──────── DATA ────────
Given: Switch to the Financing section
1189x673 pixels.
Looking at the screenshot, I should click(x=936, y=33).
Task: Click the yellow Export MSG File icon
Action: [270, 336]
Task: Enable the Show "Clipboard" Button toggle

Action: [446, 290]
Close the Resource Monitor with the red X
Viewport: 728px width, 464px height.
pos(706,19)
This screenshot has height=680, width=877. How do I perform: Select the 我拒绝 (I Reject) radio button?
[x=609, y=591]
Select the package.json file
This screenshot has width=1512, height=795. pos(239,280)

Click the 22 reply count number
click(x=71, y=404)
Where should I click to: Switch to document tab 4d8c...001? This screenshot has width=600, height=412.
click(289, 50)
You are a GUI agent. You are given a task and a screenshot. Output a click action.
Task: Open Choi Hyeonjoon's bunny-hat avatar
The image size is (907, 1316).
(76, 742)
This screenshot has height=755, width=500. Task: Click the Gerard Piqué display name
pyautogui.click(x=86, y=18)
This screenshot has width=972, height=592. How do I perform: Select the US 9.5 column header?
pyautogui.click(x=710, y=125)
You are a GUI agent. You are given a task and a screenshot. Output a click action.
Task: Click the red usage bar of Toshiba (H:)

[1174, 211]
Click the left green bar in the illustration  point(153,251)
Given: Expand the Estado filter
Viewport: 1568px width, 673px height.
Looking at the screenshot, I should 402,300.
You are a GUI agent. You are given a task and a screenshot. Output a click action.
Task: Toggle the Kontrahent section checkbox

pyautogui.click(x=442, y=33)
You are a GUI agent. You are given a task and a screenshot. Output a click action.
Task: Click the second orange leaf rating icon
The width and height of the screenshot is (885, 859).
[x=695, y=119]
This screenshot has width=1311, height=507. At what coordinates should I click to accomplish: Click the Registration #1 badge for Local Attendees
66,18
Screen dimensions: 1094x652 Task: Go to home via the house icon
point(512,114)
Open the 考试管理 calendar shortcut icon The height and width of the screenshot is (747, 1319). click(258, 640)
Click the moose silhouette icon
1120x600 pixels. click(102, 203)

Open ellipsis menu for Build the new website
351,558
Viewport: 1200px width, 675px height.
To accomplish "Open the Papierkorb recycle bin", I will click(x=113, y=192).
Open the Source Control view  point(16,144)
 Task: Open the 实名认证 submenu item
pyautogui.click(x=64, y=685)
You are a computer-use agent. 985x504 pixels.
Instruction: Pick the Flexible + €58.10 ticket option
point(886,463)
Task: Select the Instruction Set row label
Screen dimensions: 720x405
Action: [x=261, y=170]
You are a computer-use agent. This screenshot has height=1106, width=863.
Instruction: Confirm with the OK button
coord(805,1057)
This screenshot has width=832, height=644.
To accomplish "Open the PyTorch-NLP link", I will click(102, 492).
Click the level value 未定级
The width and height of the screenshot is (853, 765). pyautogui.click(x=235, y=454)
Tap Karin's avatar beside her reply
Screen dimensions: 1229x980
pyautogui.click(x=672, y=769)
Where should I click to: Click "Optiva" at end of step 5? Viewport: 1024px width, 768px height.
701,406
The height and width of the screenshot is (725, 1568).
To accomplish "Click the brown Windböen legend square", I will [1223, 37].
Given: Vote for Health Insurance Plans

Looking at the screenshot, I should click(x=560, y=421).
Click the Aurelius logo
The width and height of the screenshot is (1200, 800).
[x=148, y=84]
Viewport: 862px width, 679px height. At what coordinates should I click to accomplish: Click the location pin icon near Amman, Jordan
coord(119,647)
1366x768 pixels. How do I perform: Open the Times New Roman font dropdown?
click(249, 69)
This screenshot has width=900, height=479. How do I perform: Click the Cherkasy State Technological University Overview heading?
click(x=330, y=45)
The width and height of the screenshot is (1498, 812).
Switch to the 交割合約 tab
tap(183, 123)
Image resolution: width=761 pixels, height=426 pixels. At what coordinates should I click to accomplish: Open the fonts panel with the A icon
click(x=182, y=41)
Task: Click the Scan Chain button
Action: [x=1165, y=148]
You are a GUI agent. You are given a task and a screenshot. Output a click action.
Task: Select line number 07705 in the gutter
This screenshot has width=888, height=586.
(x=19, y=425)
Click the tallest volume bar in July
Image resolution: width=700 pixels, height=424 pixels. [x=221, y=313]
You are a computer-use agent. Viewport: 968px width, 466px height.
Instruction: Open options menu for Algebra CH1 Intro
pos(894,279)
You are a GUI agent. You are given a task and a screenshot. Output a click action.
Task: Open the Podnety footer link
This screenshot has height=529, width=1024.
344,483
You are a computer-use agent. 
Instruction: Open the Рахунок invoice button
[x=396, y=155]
────────
**PROBLEM DETAILS:** Only a number is wanted here. How many lines in the material contain "will"?

**THE ANSWER:** 3